The alleged differences are not decisive when the similarities are considered. In all instances, the crimes were committed against elderly white females who had just returned to their premises by automobile and who were forcibly pushed to the ground or floor and robbed of their jewelry and money by a single individual. Two of the other offenses were committed within a week either way of the indicted offense and the third was seven months earlier, one involved the use of a gun and another occurred when defendant gained access into the victim's home. Considered as a whole, each of the instances of robbery were sufficiently like the indicted crime to meet the threshold for admission. Nelson v. State, 181 Ga. App. 481, 483 (2) (352 SE2d 804) (1987). Mims v. State, 180 Ga. App. 3, 5 (2) (348 SE2d 498) (1986), notes that "there is no requirement that a previous offense be absolutely identical to the one being prosecuted so as to make it admissible." The court properly allowed the evidence of other offenses. Dudley v. State, 179 Ga. App. 252, 255 (4) (345 SE2d 888) (1986).
2. OCGA § 16-8-41 provides that defendant shall be punished by imprisonment for not less than ten years for a second or subsequent offense or if defendant inflicted serious bodily injury on a victim. Defendant argues, and the State concedes, that neither of these two aggravating factors were present in this case. That being so the trial court was not mandated by law to impose a sentence of imprisonment for at least ten years, as was done. The predicate "offense" must be one for which there is a conviction; it may not simply be a proved incident.[1]Curtis v. State, 102 Ga. App. 790, 801 (9) (118 SE2d 264) *299 (1960); Johnson v. State, 118 Ga. App. 448, 450 (2) (164 SE2d 353) (1968). See also Favors v. State, 182 Ga. App. 179 (1) (355 SE2d 109) (1987).
Where the sentence is within the limits established by law, this court may not control the discretion of the trial court in imposing punishment. Clark v. State, 141 Ga. App. 257, 258 (3) (233 SE2d 246) (1977); Wilkinson v. State, 18 Ga. App. 330 (4) (89 SE 460) (1916); Reese v. State, 3 Ga. App. 610, 613 (4) (60 SE 284) (1907). But an equally well established principle of law is that where the trial court has a legal discretion to exercise but fails to do, instead resting the decision upon an erroneous point of law, then reversal must follow. Ray v. Dept. of Human Resources, 155 Ga. App. 81, 85 (1) (270 SE2d 303) (1980); Childs v. Catlin, 134 Ga. App. 778, 782 (216 SE2d 360) (1975).

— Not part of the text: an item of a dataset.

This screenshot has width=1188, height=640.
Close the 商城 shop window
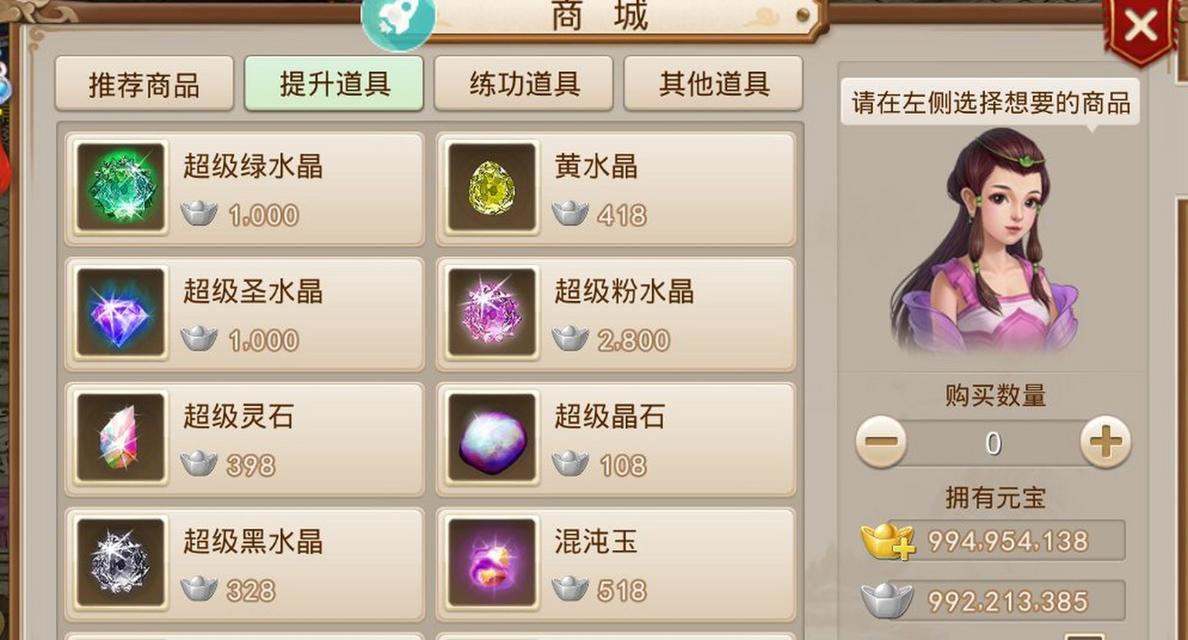(x=1140, y=27)
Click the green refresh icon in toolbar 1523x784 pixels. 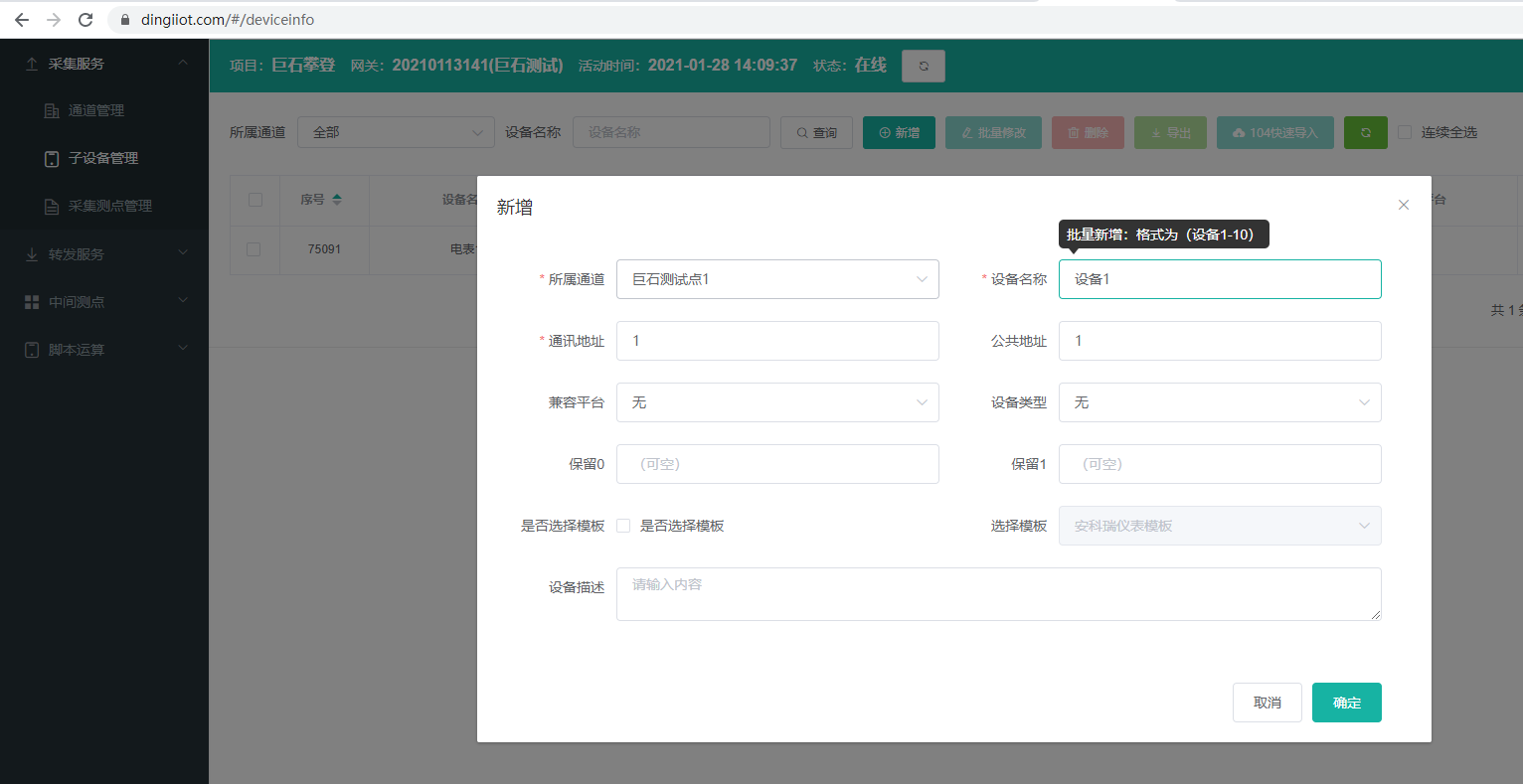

Although the conviction stands, the sentence, having been entered under a misapprehension of law, is reversed and the case is remanded to the trial court for resentencing. See Taylor v. State, 186 Ga. App. 113, 115 (3) (366 SE2d 422) (1988).
Judgment affirmed in part and reversed in part; case remanded for resentencing. Birdsong, C. J., and Banke, P. J., concur.
NOTES
[1]  An incident which would constitute another offense, established by evidence at the trial, may be considered by the court in its discretion in determining the appropriate sentence. Boney v. Tims, 254 Ga. 664, 665 (333 SE2d 592) (1985).